Número de empresas abertas no RN cai de janeiro a abril de 2020

Um ano cercado de perspectivas e mudanças positivas na economia pode ser declarado como perdido antes mesmo do fim. Um dos termômetros que mede o desenvolvimento econômico do Rio Grande do Norte, o registro de abertura de novas empresas na Junta Comercial do Estado (Jucern), tem apresentado dados negativos ao longo de 2020, conforme levantamento exclusivo para a TRIBUNA DO NORTE. O quantitativo de abertura de novos empreendimentos comerciais, de prestação de serviços ou industriais caiu 20% de janeiro a abril deste ano ante período idêntico de 2019. Pouco mais tímido, mas ainda superior ao tabulado no primeiro quadrimestre do ano passado, o encerramento de empresas cresceu 3,71% no Estado no período em destaque.
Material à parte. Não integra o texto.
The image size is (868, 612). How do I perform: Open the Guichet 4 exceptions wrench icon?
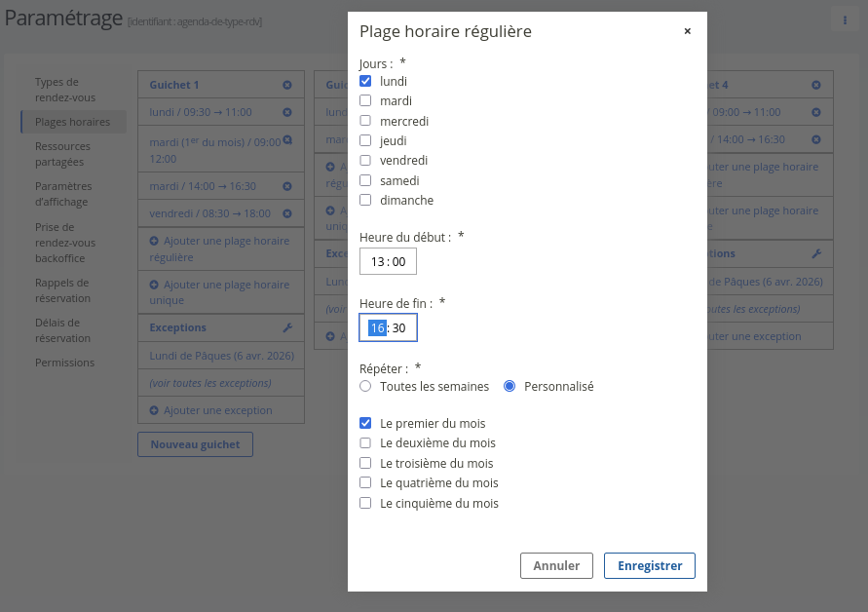[x=816, y=253]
Conforme a Jucern, esses podem ser os mais novos reflexos da pandemia do novo coronavírus na economia do Rio Grande do Norte. Entre janeiro e abril do ano passado, o percentual de crescimento no registro de novas empresas no Estado foi de 15%. “É preciso lembrar que o ano passado trouxe o maior aumento em dez anos no número de empresas abertas no estado do Rio Grande do Norte. Ou seja, a gente vem de um período de recuperação e que agora está sendo afetado pelo momento atípico que vivemos. A Jucern está se adaptando ao momento de isolamento social, priorizando os serviços digitais e a desburocratização de procedimentos, para apoiar o nosso empreendedor”, destaca o presidente da Jucern, Carlos Augusto Maia.

Pelas ruas da Cidade Alta, um dos principais endereços do comércio de rua na capital, é posível identificar inúmeras lojas que fecharam ao longo dos primeiros quatro meses deste ano, incluindo uma de grande porte do ramo varejista, com filiais em diversas cidades brasileiras. “Essa pandemia é um grande risco para a nossa economia. Ela está atingindo a todos. O Centro (de Natal) vinha com movimento constante. De repente, parou. Já estamos com mais de 50 dias parados. E aí isso começa a complicar. Os empresários não estão mais suportando, pois precisam pagar aluguel, energia, água, folha de funcionários, mercadoria que chegou e que está sem vender. O custo é muito alto e começa a fechar. A Leader fechou e amanhã podem ser outros. Foram demitidas muitas pessoas. Cerca de 30% dos funcionários das lojas. Afeta a nossa economia”, comenta o presidente da Associação Viva o Centro, Delcindo Mascena, proprietário da loja Avohai.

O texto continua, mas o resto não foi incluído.